Tuesday, September 12, 2006

Warden denies jobs in danger over bad credit

A rumor about employment at the Reeves County Detention Center was dispelled during the quarterly community meeting held at the facility on Friday.

Ed Gonzalez, warden for Reeves County Detention Center units I and II, dispelled the rumor that if employees don’t have perfect credit that they would get fired.

“We have been hearing all these rumors around town,” said Town of Pecos City Mayor Dick Alligood.

Alligood said that he had hear that they are doing credit checks out at the facility and that a lot of the employees have the idea that if their credit is not perfect, they are going to lose their jobs.

“All these people are worried about their jobs, because they feel they don’t have good credit and will get fired,” said Alligood.

Gonzalez explained that due to the new BOP contract they are trying to obtain for RCDC I/II, they had to do the credit checks. Reeves County Detention Center III has already entered into a new contract with BOP.

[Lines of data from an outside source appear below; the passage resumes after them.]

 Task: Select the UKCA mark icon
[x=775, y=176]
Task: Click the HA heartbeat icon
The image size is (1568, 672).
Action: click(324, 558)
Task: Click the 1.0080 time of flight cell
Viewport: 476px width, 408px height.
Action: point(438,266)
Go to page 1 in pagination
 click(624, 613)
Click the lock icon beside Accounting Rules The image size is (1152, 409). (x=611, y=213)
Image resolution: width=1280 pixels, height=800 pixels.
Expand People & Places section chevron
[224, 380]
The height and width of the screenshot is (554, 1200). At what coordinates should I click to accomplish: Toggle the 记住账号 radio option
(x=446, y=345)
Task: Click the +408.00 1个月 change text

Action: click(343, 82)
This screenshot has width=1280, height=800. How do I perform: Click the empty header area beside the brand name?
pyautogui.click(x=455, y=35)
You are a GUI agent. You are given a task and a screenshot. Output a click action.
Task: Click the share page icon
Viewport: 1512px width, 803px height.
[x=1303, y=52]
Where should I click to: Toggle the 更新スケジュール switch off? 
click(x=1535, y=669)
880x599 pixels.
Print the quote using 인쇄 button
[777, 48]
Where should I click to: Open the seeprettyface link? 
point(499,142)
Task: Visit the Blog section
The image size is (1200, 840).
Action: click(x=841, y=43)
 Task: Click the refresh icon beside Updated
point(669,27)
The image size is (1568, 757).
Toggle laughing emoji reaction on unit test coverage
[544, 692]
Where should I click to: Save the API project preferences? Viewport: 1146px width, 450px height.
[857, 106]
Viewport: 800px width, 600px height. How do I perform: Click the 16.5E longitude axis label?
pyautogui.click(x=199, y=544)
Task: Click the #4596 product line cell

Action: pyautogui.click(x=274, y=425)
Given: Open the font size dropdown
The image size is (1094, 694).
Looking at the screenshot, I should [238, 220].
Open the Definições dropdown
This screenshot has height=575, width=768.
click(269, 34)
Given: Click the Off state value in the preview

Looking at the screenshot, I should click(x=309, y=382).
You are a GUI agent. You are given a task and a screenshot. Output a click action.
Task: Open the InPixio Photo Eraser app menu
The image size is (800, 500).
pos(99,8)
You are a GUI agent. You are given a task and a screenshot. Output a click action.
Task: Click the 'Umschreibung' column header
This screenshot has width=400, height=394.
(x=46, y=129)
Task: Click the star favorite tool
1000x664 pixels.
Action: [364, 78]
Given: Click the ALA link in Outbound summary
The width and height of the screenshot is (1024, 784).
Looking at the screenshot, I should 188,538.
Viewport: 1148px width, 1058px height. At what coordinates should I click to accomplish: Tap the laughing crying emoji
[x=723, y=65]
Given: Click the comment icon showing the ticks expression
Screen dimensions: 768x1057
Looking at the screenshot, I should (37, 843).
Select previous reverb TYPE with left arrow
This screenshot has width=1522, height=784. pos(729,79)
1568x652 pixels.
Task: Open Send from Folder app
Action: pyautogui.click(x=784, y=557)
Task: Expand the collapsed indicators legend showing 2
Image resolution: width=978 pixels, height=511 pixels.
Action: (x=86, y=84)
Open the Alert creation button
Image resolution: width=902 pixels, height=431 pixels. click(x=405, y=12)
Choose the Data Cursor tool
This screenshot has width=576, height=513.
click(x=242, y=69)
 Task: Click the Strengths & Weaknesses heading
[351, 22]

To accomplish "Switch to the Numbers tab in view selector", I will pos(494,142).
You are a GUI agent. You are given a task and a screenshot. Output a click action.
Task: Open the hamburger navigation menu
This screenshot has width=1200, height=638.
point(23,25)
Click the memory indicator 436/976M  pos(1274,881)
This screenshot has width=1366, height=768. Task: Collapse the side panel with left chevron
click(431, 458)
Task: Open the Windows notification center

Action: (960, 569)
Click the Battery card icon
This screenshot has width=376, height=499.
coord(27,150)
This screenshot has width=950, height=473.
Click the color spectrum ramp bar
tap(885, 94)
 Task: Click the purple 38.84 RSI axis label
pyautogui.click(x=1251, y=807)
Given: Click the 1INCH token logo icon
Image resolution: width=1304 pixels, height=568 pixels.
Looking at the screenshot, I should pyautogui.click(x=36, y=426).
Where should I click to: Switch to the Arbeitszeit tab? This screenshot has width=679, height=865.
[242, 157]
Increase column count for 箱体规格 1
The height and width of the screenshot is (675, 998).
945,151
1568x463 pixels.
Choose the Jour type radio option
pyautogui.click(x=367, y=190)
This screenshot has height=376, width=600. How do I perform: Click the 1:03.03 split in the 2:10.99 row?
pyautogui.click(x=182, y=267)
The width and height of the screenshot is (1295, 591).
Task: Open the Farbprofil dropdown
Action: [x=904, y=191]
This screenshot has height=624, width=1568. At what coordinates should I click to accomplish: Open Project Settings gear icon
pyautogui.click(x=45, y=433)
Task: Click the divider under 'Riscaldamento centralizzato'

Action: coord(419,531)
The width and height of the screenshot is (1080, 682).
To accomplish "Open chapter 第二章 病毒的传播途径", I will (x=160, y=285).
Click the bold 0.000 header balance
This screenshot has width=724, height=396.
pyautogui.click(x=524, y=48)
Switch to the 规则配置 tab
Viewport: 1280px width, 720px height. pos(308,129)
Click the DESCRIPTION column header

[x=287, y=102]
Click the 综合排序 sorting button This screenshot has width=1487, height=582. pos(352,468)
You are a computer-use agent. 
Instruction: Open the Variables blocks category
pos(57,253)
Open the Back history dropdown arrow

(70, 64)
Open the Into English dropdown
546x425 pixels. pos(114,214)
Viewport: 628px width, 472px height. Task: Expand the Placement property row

“We came up with a plan and now we are trying to give the employees the heads-up,” he said. “We’re trying to be proactive.” Gonzalez said that they had come up with a plan, put the information in with their paychecks and that the employees have a year to get things corrected.

“A lot of people say that they have bad credit, but BOP came in this year and let us know that this was one of their requirements,” said Gonzalez. “But no, we won’t fire anybody because of this.”

He said that they are looking at individuals, just to make sure they are honoring their commitments.

“As long as they are trying to make some type of payments on what they owe, they’ll be alright,” said Gonzalez. “If someone had a car and they had it repoed (repossessed) and the bank sells it, it’s still their responsibility.”

Gonzalez said that things like this don’t go away until seven to 10 years.

“Lee Ann Lopez (Human Resources Manager) can help them find credit counseling or other alternatives,” said Gonzalez. “One thing we’re doing is to give those employees more time to get their credit corrected.”

“Have you let the public know this?” asked Alligood.

“No, not the public, but we have communicated with the staff,” said Gonzalez. “We let them know this is coming.”

“We have policy and procedure because of BOP standards,” said Gonzalez.

“It’s a federal contract, so there’s really not much more we can say about all this, than what we have already to you,” said Lee Ann Lopez.

The warden said that the quarterly meetings being held at the facility are to update the community on what is going on at both RI&II and R-III.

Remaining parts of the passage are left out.